Scammell, 28, of Calmore, Hampshire, was given the maximum sentence for cruelty. Mills, 38, of Totton, who admitted causing grievous bodily harm and cruelty, was jailed for six years.
Southampton Crown Court was told that 21-month-old Ryan Crossett had both ankles broken, a fractured skull, and was covered in bite marks and burns. He had been held against a boiling radiator and had a key screwed into his neck. Although Ryan's death was caused by a respiratory illness, post-mortem examinations showed that he had suffered the most appalling cruelty and neglect.
Asking if social services were conducting an inquiry, the judge added: "I would like to know whether an unoccupied house, cold without heating, full of beer bottles ... is a suitable home for a child to be placed."
The court was told Ryan's body was discovered at Mills's home on 18 February. Nicholas Haggan, prosecuting, said Ryan's mother had been in a relationship with Scammell in 1993, but they had split up before his birth.
She was unable to cope with the child and Ryan was placed in care. "So it came about that social services of Hampshire County Council made arrangements for the child to be placed with his father, who lived in the area." Scammell asked Mills to look after Ryan at her home.
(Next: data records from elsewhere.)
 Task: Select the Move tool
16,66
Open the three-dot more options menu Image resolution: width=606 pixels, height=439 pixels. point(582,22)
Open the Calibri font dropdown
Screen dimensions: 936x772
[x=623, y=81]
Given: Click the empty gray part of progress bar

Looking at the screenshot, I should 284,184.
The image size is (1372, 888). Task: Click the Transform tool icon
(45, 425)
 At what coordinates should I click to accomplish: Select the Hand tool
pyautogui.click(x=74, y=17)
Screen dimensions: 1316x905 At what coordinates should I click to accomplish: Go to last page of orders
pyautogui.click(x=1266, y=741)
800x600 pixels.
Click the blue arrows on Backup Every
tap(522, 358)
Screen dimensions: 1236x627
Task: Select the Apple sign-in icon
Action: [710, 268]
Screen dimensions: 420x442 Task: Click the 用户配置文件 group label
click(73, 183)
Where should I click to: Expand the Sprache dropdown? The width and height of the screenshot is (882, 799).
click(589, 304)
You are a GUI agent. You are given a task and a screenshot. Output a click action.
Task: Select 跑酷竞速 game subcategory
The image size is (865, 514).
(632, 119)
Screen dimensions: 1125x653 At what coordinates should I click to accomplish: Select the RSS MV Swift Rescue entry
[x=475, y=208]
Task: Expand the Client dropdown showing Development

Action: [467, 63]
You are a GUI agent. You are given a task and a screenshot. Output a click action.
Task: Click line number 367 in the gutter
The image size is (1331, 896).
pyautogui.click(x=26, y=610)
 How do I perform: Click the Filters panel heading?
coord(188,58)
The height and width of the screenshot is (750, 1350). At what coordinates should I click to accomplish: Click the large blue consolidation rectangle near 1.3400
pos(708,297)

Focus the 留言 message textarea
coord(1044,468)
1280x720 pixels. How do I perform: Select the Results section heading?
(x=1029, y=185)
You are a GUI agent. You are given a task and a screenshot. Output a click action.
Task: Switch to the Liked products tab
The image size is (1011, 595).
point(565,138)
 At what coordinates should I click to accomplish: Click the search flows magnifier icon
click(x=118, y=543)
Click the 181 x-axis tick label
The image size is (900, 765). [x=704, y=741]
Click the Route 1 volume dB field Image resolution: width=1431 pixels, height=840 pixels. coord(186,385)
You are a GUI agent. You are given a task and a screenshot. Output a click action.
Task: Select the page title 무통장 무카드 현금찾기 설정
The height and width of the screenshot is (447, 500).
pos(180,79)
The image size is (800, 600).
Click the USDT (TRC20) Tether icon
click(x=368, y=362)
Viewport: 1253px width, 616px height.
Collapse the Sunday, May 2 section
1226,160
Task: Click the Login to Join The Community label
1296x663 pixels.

A spokesman for Hampshire Social Services said an independent review carried out at the request of Hampshire County Council Social Services "found no single agency or individual was to blame" but "identified a series of shortcomings in ... communications and procedures". She said the recommendations of an internal review were being considered.
Sentencing Scammell and Mills, the judge told them that it was the gravest case of its kind he had come across: "No one will ever know the truth about the way you brutalised that little boy. It was a merciful release when he died, because who knows what you would have thought of next."